-- Opening Marker --

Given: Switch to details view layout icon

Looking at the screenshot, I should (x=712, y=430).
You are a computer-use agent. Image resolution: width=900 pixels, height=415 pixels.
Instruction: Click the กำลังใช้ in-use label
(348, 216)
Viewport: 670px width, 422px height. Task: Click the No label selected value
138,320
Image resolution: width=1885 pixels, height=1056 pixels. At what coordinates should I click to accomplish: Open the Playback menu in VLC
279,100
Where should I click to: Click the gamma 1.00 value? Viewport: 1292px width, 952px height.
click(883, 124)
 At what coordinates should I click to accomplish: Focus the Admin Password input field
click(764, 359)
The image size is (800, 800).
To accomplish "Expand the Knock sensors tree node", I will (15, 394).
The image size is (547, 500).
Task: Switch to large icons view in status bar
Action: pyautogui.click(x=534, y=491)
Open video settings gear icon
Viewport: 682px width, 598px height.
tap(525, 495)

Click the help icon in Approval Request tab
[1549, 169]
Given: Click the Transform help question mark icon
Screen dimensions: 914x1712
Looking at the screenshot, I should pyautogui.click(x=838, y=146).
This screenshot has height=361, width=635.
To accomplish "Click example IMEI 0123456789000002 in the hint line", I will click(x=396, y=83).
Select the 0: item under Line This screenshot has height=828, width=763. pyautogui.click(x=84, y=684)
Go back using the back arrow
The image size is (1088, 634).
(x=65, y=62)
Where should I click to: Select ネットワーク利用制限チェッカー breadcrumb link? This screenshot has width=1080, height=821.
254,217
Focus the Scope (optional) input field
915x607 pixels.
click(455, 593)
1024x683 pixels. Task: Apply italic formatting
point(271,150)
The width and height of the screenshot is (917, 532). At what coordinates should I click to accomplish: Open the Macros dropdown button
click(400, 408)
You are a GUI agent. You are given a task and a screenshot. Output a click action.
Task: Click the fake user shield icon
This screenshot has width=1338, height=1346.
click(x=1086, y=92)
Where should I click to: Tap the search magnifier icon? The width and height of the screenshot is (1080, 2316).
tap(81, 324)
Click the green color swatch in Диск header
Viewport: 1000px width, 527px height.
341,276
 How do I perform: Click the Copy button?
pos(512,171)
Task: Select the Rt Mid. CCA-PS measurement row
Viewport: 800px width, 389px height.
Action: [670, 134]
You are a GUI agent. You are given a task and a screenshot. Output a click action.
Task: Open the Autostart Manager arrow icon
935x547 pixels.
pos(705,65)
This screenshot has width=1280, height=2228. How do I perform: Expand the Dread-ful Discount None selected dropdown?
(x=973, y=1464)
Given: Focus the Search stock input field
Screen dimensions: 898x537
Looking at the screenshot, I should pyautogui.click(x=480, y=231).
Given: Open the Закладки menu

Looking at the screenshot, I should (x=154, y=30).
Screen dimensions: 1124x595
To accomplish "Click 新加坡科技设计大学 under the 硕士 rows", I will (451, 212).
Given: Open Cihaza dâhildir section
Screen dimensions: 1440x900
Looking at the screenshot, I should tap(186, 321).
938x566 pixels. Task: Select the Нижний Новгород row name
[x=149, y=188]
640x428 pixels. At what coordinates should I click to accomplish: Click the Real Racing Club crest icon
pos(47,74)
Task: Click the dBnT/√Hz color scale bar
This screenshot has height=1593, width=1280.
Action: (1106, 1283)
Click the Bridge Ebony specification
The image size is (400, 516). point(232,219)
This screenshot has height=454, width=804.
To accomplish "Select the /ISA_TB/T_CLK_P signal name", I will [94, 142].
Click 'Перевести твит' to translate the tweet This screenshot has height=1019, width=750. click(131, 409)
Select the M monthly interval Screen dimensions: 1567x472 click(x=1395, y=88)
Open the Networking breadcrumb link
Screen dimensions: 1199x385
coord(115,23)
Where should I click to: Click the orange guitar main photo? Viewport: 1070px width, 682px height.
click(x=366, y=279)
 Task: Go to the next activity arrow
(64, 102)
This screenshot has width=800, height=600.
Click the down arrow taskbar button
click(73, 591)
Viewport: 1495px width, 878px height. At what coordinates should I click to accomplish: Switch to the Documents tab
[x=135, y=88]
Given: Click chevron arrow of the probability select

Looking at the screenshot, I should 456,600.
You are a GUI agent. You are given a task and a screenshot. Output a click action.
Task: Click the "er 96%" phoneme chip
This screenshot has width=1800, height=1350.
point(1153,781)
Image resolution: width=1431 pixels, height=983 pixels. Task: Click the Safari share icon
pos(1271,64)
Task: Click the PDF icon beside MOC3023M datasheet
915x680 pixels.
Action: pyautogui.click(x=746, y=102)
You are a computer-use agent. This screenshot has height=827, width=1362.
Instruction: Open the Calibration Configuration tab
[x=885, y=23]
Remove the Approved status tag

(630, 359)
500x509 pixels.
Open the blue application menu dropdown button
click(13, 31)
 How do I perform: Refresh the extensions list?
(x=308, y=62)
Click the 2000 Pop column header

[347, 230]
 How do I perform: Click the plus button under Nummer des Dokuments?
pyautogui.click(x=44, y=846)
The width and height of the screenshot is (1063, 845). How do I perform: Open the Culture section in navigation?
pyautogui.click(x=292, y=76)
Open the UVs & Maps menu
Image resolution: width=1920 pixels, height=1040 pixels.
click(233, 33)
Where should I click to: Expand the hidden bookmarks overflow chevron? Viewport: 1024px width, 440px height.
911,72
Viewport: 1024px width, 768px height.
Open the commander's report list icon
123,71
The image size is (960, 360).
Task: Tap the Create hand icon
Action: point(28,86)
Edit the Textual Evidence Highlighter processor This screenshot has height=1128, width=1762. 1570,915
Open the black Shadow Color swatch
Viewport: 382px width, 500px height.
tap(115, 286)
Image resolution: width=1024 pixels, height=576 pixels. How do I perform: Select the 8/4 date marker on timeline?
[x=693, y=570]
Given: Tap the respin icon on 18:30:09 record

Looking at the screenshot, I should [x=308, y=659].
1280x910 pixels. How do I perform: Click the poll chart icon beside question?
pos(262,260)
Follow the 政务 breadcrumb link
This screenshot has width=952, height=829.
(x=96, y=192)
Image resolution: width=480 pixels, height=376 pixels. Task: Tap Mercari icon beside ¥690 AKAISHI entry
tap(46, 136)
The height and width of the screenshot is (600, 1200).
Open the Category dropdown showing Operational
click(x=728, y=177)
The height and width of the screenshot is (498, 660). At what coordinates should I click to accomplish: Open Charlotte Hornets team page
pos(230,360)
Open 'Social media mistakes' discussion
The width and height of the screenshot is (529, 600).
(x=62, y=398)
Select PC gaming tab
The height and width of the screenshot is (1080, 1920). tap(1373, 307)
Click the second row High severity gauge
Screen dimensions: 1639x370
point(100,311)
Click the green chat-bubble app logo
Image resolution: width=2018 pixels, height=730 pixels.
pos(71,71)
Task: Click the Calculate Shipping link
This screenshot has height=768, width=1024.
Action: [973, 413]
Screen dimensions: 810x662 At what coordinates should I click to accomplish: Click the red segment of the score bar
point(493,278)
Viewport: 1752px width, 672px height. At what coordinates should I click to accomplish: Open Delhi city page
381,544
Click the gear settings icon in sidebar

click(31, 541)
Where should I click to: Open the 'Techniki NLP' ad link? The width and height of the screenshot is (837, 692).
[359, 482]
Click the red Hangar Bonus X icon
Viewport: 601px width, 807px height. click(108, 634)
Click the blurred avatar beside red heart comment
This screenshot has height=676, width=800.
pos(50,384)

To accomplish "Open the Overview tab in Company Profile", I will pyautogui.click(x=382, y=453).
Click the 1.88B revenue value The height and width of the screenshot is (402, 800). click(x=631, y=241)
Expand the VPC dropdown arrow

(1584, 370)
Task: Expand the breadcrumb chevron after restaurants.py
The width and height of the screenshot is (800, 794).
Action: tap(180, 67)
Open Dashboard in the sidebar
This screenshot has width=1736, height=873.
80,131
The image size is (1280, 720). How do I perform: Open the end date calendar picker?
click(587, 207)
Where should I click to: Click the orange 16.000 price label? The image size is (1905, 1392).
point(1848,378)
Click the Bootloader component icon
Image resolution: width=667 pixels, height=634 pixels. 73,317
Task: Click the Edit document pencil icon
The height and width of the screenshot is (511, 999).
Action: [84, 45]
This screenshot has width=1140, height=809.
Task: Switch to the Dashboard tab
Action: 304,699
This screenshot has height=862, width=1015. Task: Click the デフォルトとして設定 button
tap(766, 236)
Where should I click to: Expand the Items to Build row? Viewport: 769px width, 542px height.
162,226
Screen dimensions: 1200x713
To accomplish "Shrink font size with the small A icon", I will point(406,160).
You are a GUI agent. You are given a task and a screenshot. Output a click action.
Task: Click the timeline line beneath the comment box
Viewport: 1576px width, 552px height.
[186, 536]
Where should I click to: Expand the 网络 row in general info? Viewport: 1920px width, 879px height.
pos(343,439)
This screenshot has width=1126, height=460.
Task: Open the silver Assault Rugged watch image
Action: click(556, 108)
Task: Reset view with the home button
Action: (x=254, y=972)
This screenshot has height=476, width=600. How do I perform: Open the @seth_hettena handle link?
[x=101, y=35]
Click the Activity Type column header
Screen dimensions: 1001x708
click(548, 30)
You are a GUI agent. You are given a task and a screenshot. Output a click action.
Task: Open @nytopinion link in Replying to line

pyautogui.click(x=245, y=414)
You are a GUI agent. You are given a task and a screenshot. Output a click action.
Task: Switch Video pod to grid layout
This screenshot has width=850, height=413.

-- Closing Marker --

* _Your goal_
Copy from the entries above each line in which the string "green" can be found.

* _Exercise solution_
Click the green color swatch in Диск header
Click the green chat-bubble app logo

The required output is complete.